Olhei pra trás e vi a Virgínia parada, observando a gente andar em direção à parada de ônibus.

— Vocês brigaram? – perguntei esperançosa.

— Não. – ele disse seco.

— Ai Lucca, espera aí. – parei de andar antes que atravessássemos a rua e segurei a sua mão, pra que ele fizesse o mesmo – Dá pra me contar o que tá acontecendo?

Cabisbaixo, Lucca chutou uma pedrinha que tava no caminho e falou baixo.

— Não vale a pena.

— Claro que vale. Se você tá bolado com isso, deve valer muito a pena. Vai, fala.

Ele permaneceu calado, resistindo.

— Só pra você saber: eu não vou sair daqui se você não disser o que é que tá pegando. – cruzei os braços.

Sabendo da minha tendência a ser cabeça dura, Lucca respirou fundo e colocou uma condição:

— Eu falo se você me prometer não fazer nada.

— Foi grave assim? – falei em tom de brincadeira – O que foi?

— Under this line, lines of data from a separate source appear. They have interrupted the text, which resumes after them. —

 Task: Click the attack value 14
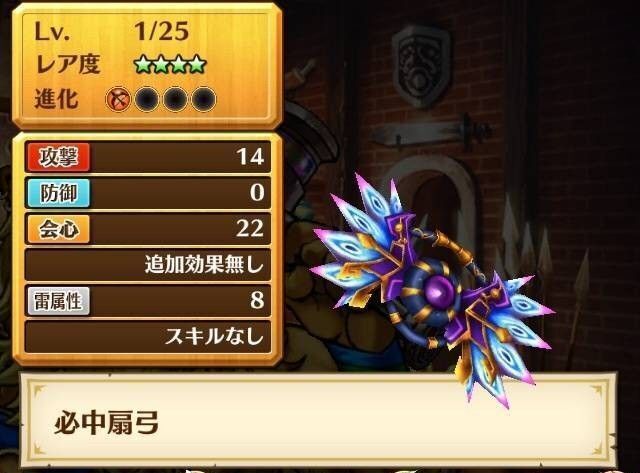(250, 157)
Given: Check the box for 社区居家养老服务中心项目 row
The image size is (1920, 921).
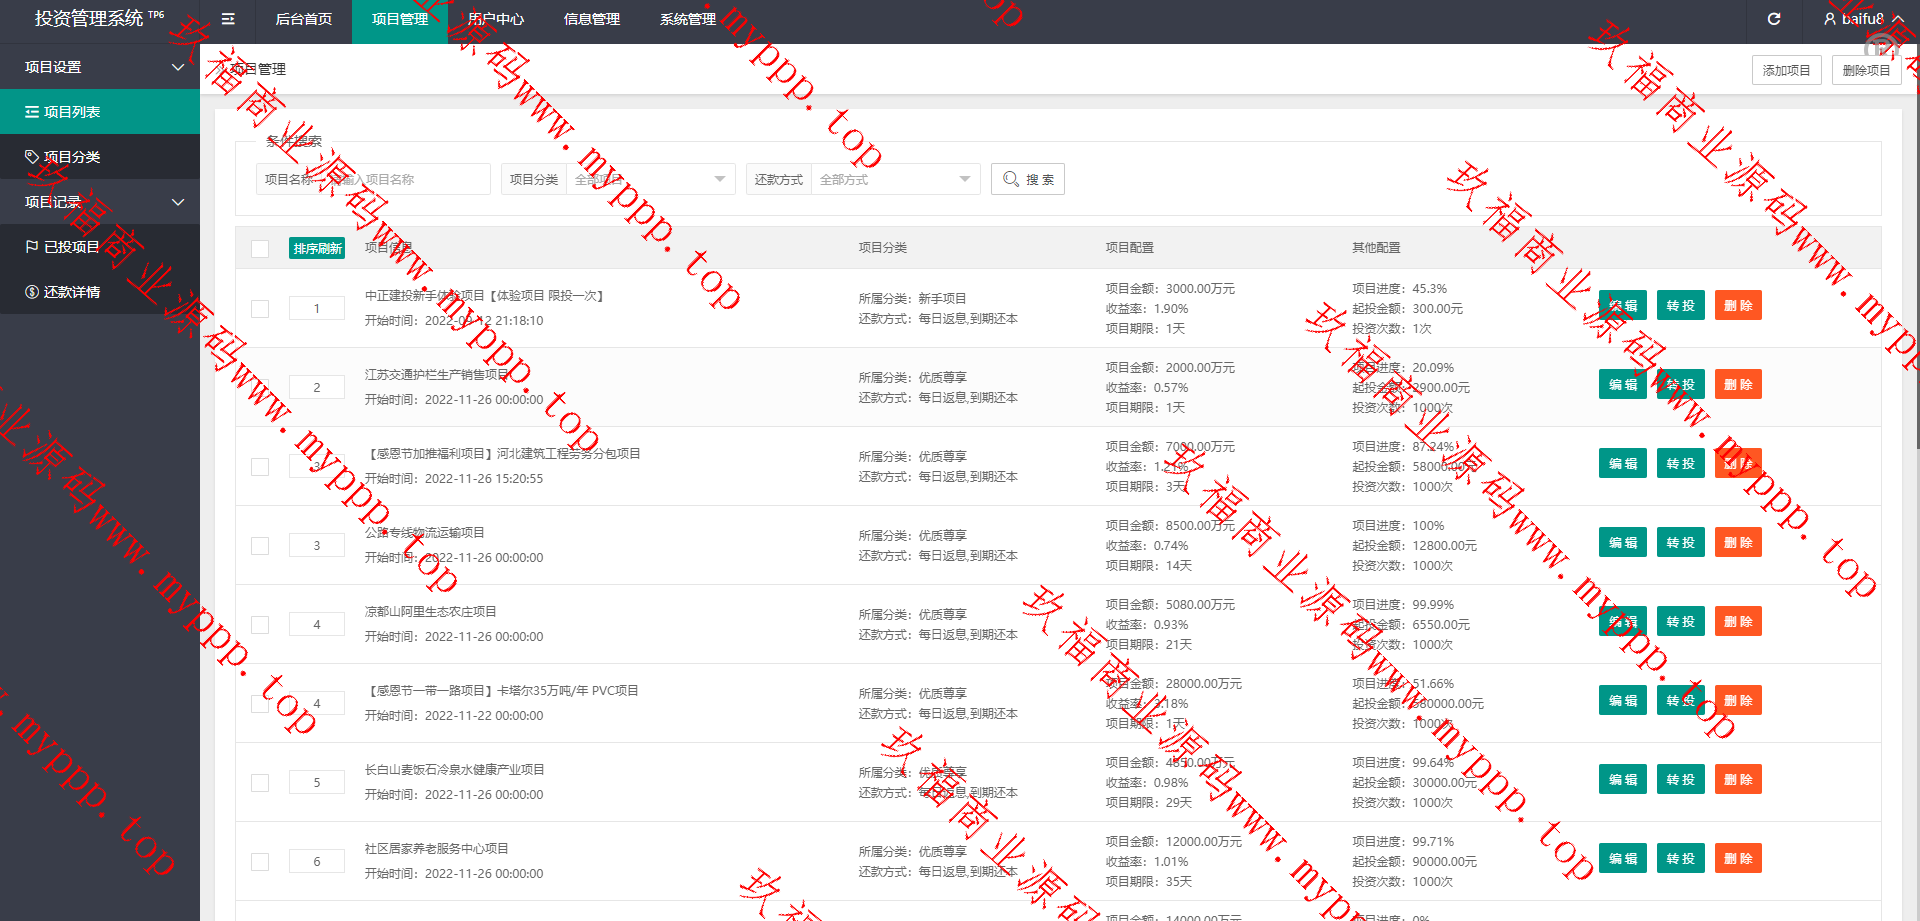Looking at the screenshot, I should [260, 862].
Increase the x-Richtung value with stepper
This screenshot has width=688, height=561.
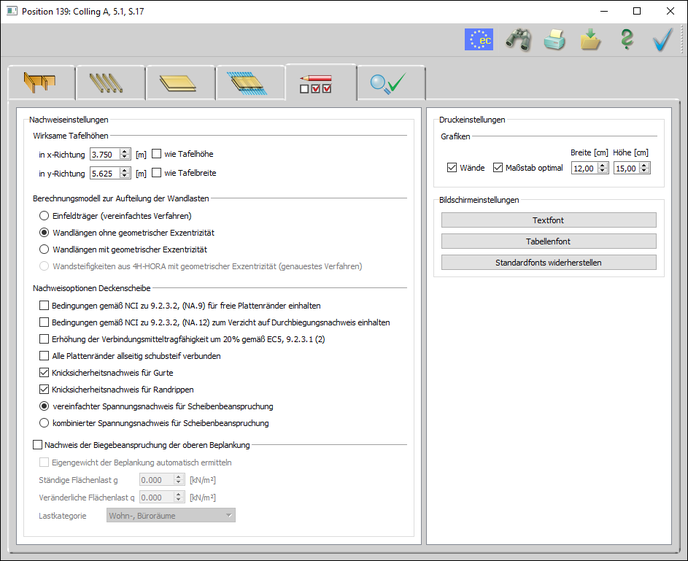tap(125, 151)
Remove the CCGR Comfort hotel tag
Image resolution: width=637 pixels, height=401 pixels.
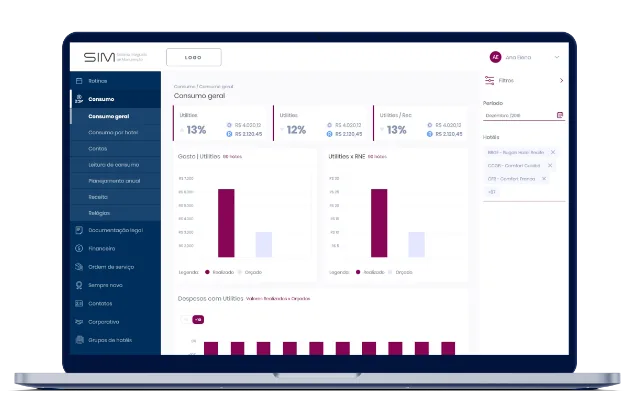552,165
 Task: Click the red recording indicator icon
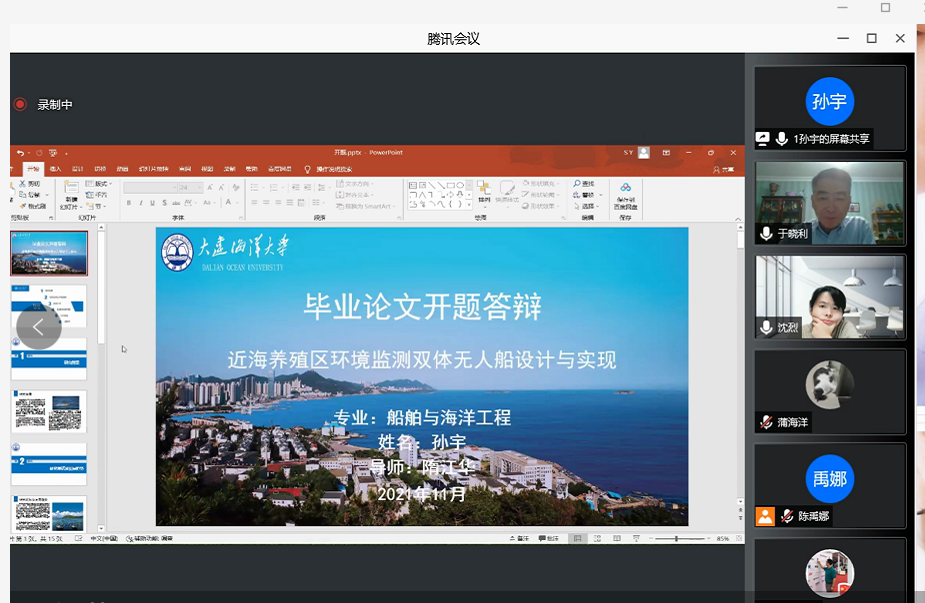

A Virgínia se declarou e te deu um beijo? – continuei no mesmo tom de zombaria, mas a postura séria do Lucca foi mais eficaz pra eu entender o que aconteceu do que se ele tivesse dito com todas as palavras – Ela não fez isso! – exclamei entredentes, tentando me convencer de que a Virgínia não aprontara de novo.

Preocupado com o que eu tava planejando fazer, o Lucca já tratou logo de demonstrar que não havia sido nada de demais:

— Lola, mas eu dei um chega pra lá nela, não dei espaço pra…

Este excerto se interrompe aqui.